By LISA MONTI
State and local officials are working to improve access to ultra-high-speed Internet service to residents, businesses and educational institutions along the Coast.
Backers say a redundant and public fiber optic ring will help the coastal cities and counties catch up with other cities and regions of the country and be more competitive in education, healthcare public safety and quality of life.
“We have natives of this area who have had to move away to work because they can’t receive the same level of high speed connectivity they can elsewhere – or they can’t afford the much higher prices here,” said Cliff Kirkland, Biloxi’s Civic Innovation and Development Officer. “ When we have this service in place along the Coast, those people can come home and create new businesses and new jobs here in their hometowns. It will open doors for all of our citizens and create greater opportunities for advancement.”
So far all the cities in Harrison County — Biloxi, Gulfport, D’Iberville, Long Beach and Pass Christian — along with Diamondhead in Hancock County have signed on to join the Gulf Coast Broadband Initiative.
“We anticipate the other two cities, Waveland, Bay St. Louis, in Hancock County to join soon, as well as the cities in Jackson County,” said Kirkland. “Our goal is to have all 12 Mississippi Coast cities and the three Coastal counties to share membership in the GCBI.”
Workshops are being held for the other local government officials to explain the benefits of the project and gain their support. Workshops for the new boards of supervisors in the three counties will be held after the new year.
Gov. Phil Bryant pledged $15 million from BP oil spill settlement funds for the broadband expansion across the Coast and he invited Biloxi Mayor Andrew “FoFo” Gilich to help lead the project. Gilich enlisted the help of Gulfport Mayor Billy Hewes to get all the local governments involved in the effort. Kirkland said.
“Everyone expressed support for the idea of pursuing a minimum one-gig Internet service in a timely, affordable and universal fashion,” Kirkland said.
He called ultra-high-speed Internet connectivity the community infrastructure of the future.

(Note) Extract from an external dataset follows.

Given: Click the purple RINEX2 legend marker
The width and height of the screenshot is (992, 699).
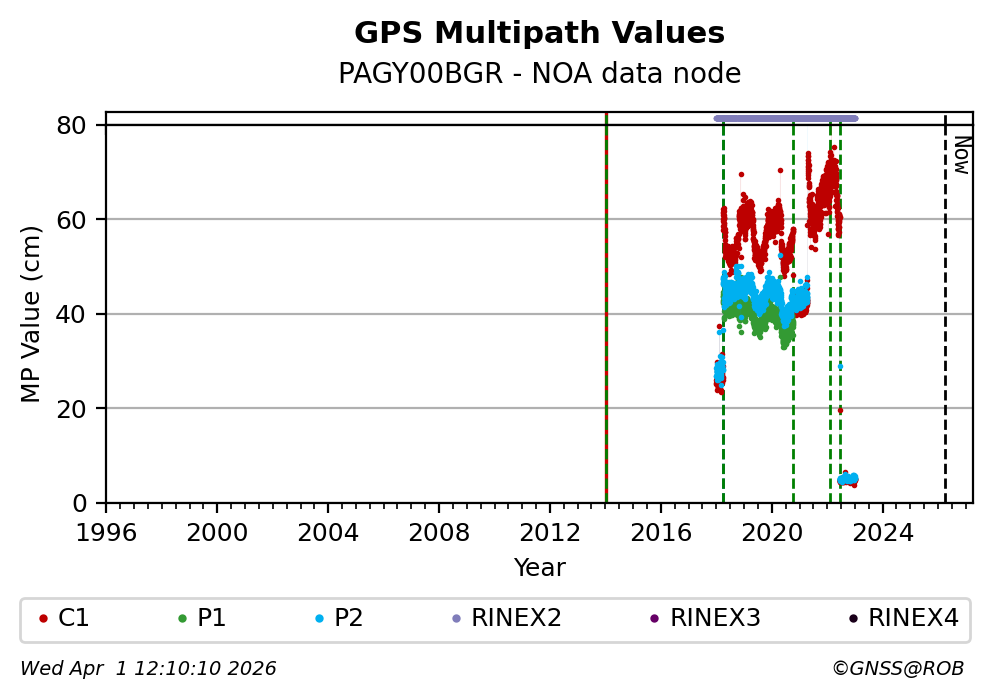Looking at the screenshot, I should [x=457, y=619].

“It allows anyone anywhere to connect with the rest of the aworld in real time, it enables us to keep pace with advances in education, health, public safety and quality of life, and it allows us to compete on equal footing with the rest of the country and the world in economic development,” he said.
The GCBI members will own the fiber optic ring and the individual member governments will negotiate with Internet service providers such as cable and telephone companies to take the service from the ring to residents, businesses and other users.

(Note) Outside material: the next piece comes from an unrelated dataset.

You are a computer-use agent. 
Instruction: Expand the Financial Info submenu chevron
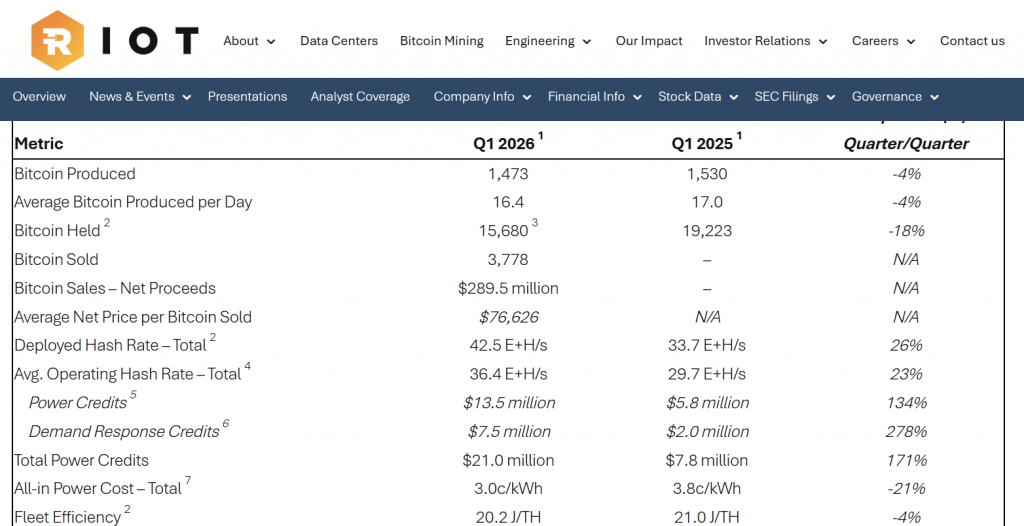click(637, 98)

The franchise agreements with the ISPs would provide the capital to fund operations and maintenance, Kirkland said.
“Additionally, the GCBI would pursue other state funds beyond the $15 million, and federal funds, too. Any additional money would be used to help build the fiber optic infrastructure from the ring to the curbs, thereby reducing costs for ISPs and providing a corresponding saving in user fees for customers.”
Bryant recently announced the first installment of $5 million toward broadband expansion across the Coast, with an expectation of “up to $10 million more” in subsequent allotments.
“The GCBI has already requested that the state provide that $5 million and any future state funds to the local initiative so that it can begin construction of the public fiber optic ring. We are awaiting the Governor’s response,” Kirkland said.
Federal funding and grants also will be pursued, he said.
“We are already behind the curve with our competitors across the country and we can’t afford to wait for private companies to eventually offer this level of broadband service at non-competitive prices,” said Kirkland.
“Our goal is to create a competitive marketplace that will assure saturation coverage in a timely and affordable manner.”